Note: Article featured at www.sbs.com.au/food


With special thanks to Tony Dench and the team at Dench Bakers in Melbourne for allowing me to see how the pro's do it.

Wednesday, March 10, 2010

Finger lickin' Chinese chicken:

Occasionally when I have a little free-range bird on hand I'll be thinking roast chicken, but not the usual rosemary and lemon with veg type deal.
Sometimes the little chook calls for a treatment that is a little more pungent, a little more spiced, a little more.. exotic (to me anyway).
This is where the trusty soy sauce comes in handy. It's one of those things that I panic without.

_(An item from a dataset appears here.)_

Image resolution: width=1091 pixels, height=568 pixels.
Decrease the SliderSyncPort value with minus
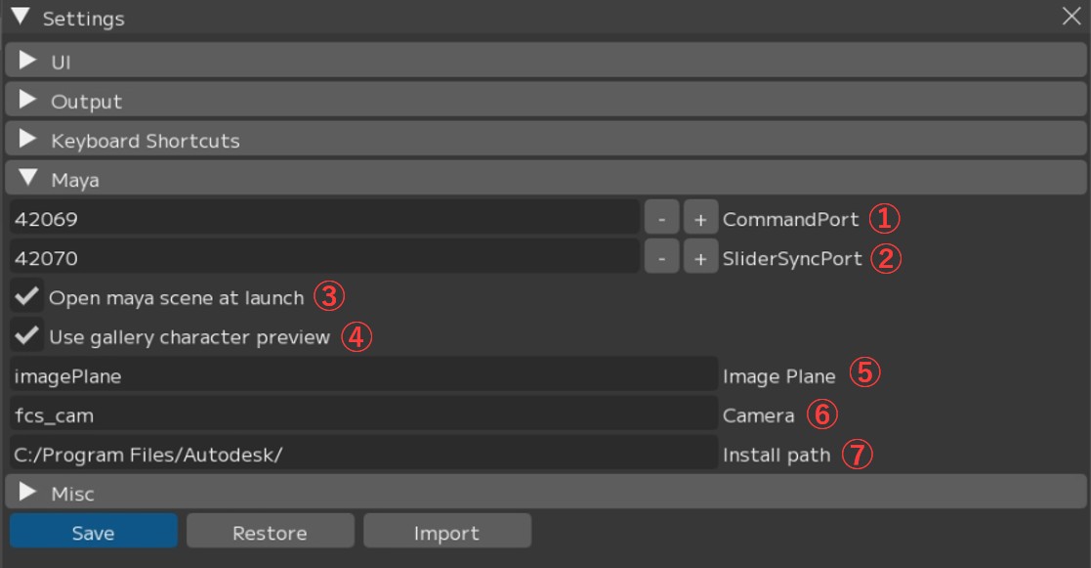pyautogui.click(x=661, y=258)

What can I say... me and salt- it's a long romance- so here comes the Chinese chicken.

Ingredients:
  • 1 x 1kg chicken - washed and patted dry
  • 1 Tablespoon seasame oil
  • 1/4 cup soy sauce - you can vary it up with light & dark combos
  • 1 Tablespoon oyster sauce
  • 1/2 Tablespoon Chinese five spice
  • 2 cloves of garlic - finely sliced and a little smashed
  • A good slug of shaoxing/Chinese cooking wine
  • A healthy grind of fresh cracked pepper
  • Fresh or powdered ginger to taste - I like it quite gingery
Method:

Mix all the ingredients except for the chicken in a bowl and make sure they are well combined- no one likes chunks of powdered ginger- whisking is good. Then place the washed chicken in a glass bowl and pour the marinade over. Tip a little into the cavity too and rub it around to get the flavour inside and out. Cover the dish tightly and place it in the fridge for a few hours or until ready to cook.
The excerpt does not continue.